Here’s a sampling of their comments:

  • Daniel Hilferty, CEO of Independence Blue Cross, said it’s critical to require people to have insurance, since those who buy coverage only when they need it, and then drop the policy, drive up costs for everyone.
  • John Baackes, the CEO of L.A. Care Health Plan, said the tax penalty for not getting insurance “does motivate people,” noting that his company saw a spike in enrollment when the fine rose from $95 to $695.
  • Jim Havens, senior vice president of individual and senior markets at Premera Blue Cross, predicted that eliminating the mandate will drive up premiums. That’s because healthy people will be the ones who decide to forgo insurance, leaving the risk pool mainly composed of people who “either intend to use it or think they will be using it,” he said.

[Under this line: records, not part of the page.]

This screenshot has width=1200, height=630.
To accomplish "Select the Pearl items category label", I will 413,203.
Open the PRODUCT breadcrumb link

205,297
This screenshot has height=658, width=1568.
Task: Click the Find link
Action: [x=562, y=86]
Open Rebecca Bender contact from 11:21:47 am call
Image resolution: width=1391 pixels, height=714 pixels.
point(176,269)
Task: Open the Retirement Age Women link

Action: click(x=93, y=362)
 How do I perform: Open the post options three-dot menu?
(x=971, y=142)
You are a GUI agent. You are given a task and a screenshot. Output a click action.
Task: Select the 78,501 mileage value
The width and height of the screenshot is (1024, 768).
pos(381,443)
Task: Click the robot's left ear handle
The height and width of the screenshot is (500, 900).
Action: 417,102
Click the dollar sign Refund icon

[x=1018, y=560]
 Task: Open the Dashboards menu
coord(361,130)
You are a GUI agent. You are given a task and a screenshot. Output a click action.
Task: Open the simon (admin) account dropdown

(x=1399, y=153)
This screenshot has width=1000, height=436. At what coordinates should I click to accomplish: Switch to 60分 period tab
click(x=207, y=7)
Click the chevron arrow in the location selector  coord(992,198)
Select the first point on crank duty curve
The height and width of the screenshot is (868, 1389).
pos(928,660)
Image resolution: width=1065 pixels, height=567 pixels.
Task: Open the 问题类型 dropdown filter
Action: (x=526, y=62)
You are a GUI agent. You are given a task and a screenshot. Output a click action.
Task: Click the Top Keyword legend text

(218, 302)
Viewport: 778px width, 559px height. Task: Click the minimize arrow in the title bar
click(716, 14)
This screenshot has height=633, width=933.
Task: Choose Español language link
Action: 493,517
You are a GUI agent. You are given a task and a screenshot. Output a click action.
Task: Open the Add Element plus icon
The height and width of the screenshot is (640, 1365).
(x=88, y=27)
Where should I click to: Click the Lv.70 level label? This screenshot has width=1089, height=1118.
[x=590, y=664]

Those comments are consistent with the position of the American Academy of Actuaries, America’s Health Insurance Plans, the American Hospital Association and other healthcare trade groups—all of which have warned against repealing the individual mandate.

The Congressional Budget Office has also estimated that eliminating the mandate would increase the number of uninsured by 13 million over a decade and hike premiums by about 10%.

Not all experts, though, are convinced the effects would be that bad. Standard & Poor’s analyst Deep Banerjee, for instance, projected that an individual mandate repeal would have more muted effects on coverage and premiums. The way he sees it, the mandate is a less powerful motivator for consumers than generous government subsidies.

And Avik Roy, a healthcare policy expert and previous adviser to Sen. Marco Rubio, R-Fla., predicted that the individual market would still be healthy even if the mandate is repealed. “It’s a weak mandate that has all sorts of loopholes,” he told The Wall Street Journal.